BEGIN Material for this exercise

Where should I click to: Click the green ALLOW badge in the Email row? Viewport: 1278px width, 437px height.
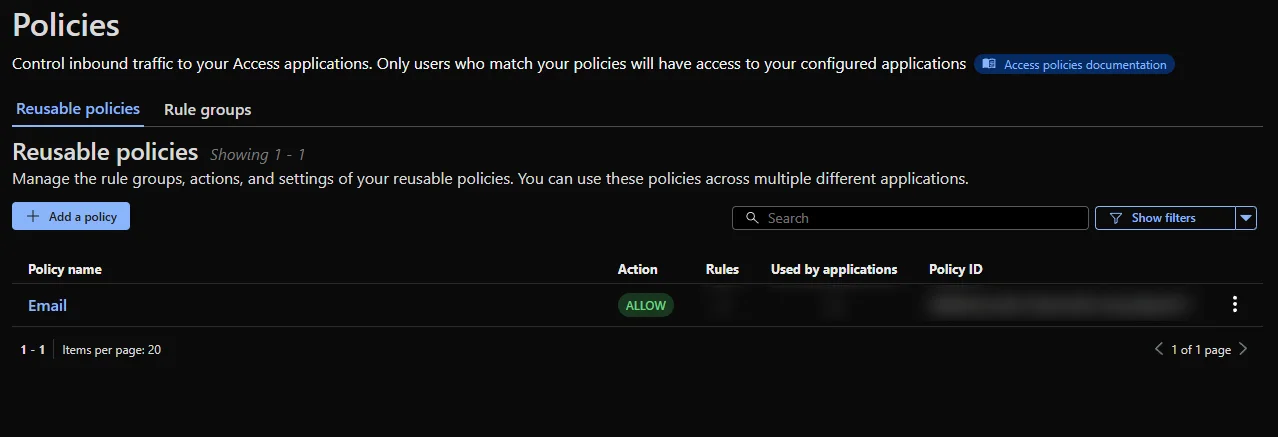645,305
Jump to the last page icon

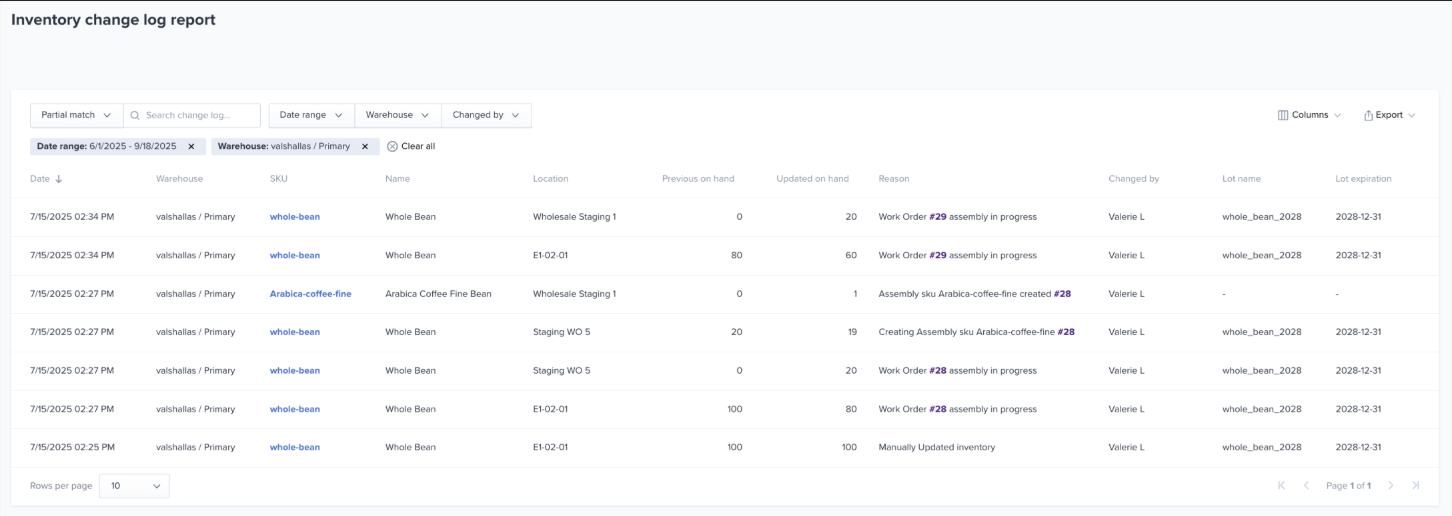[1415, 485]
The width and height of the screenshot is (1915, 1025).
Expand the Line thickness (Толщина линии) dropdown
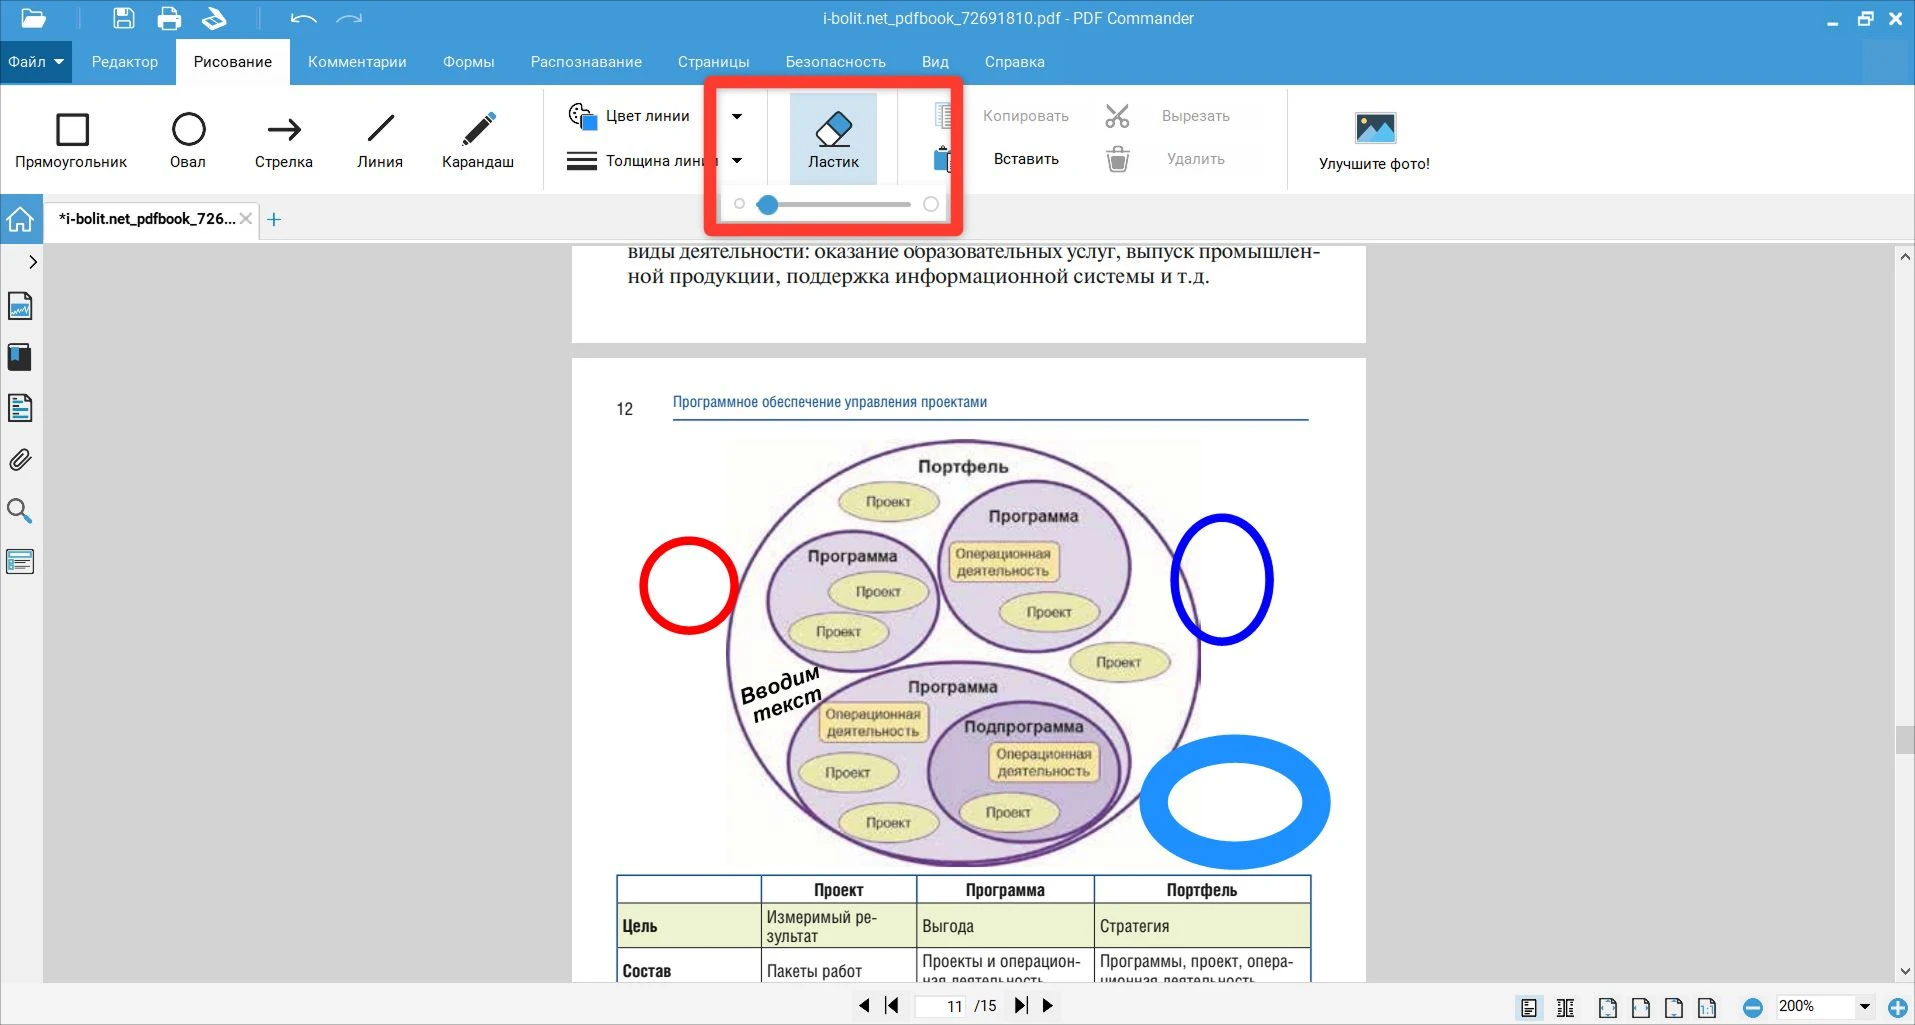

END Material for this exercise

• Assigned task: Using the material above, restate word for word the lines from the line that has "Jump to the last page icon" to the last line, inclusive, with pictures omitted.

• Answer to the problem:
Jump to the last page icon

[1415, 485]
The width and height of the screenshot is (1915, 1025).
Expand the Line thickness (Толщина линии) dropdown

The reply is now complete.